Rédigé par Paul Malo, le 24 Dec 2019, à 9 h 35 min

La faute aux nitrites ? Ces additifs qui servent à rendre la viande plus rose seraient à l’origine de milliers de cas de cancer chaque année.

Des molécules cancérogènes au contact de la viande

Consommer de la viande transformée ne serait pas sans danger. Selon le Circ, l’agence de recherche sur le cancer de l’Organisation mondiale de la santé (OMS), elle est  classée depuis 2015 parmi les cancérogènes de groupe 1, comme le tabac ou l’amiante ! Résultat : sur plus de 40.000 personnes développant un cancer colorectal chaque année, près de 10 % pourraient être attribués à la consommation de charcuterie.

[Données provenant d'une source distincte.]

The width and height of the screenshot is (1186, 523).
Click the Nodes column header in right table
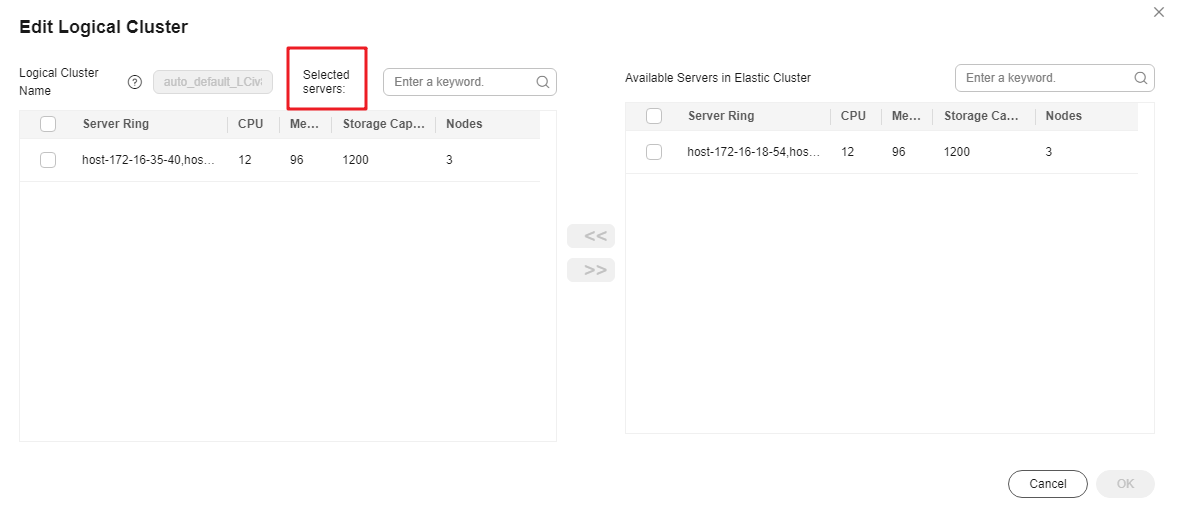tap(1063, 116)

Un stand de saucissons sur un marché ©Franck Boston

Est notamment mise en cause la présence de nitrites dans la viande, des additifs qui servent à lui donner sa couleur rose appétissante. E249, E250, E251, E252… Au contact de la viande, ils forment des molécules cancérogènes. La dangerosité de la famille des nitrites et nitrates dans la charcuterie industrielle fera l’objet d’une mission d’information parlementaire en février 2020, grâce à l’insistance du député du Loiret, Richard Ramos (Modem).

Vers des gammes de charcuterie sans nitrite

De leur côté, Yuka, Foodwatch et La ligue contre le cancer ont lancé fin novembre 2019 une pétition en ligne ayant recueilli plus de 170.000 signatures, et visant à se passer de nitrites. Quelle dose pouvons-nous ingérer sans mettre notre santé en péril ? En France, les autorités sanitaires recommandent de limiter la consommation de charcuterie à 150 grammes par semaine. Mais les Français en consomment 270 grammes par semaine, 330 pour les hommes et 215 pour les femmes.

Manger de la charcuterie est cancérogène, c’est un fait. Peut-on vraiment se passer de ces additifs ? Apparu dans les années 20,  le nitrite de sodium (E250) permet par exemple de diviser par trois la durée de maturation d’un jambon de Bayonne. Mais les nitrites ont également un fort rôle antiseptique, essentiel en cas de rupture de la chaîne du froid ou de contamination bactérienne. Pour autant, face aux critiques, certains industriels commencent à mettre sur le marché des produits zéro nitrite, notamment chez Herta, Fleury Michon et Monique Ranou.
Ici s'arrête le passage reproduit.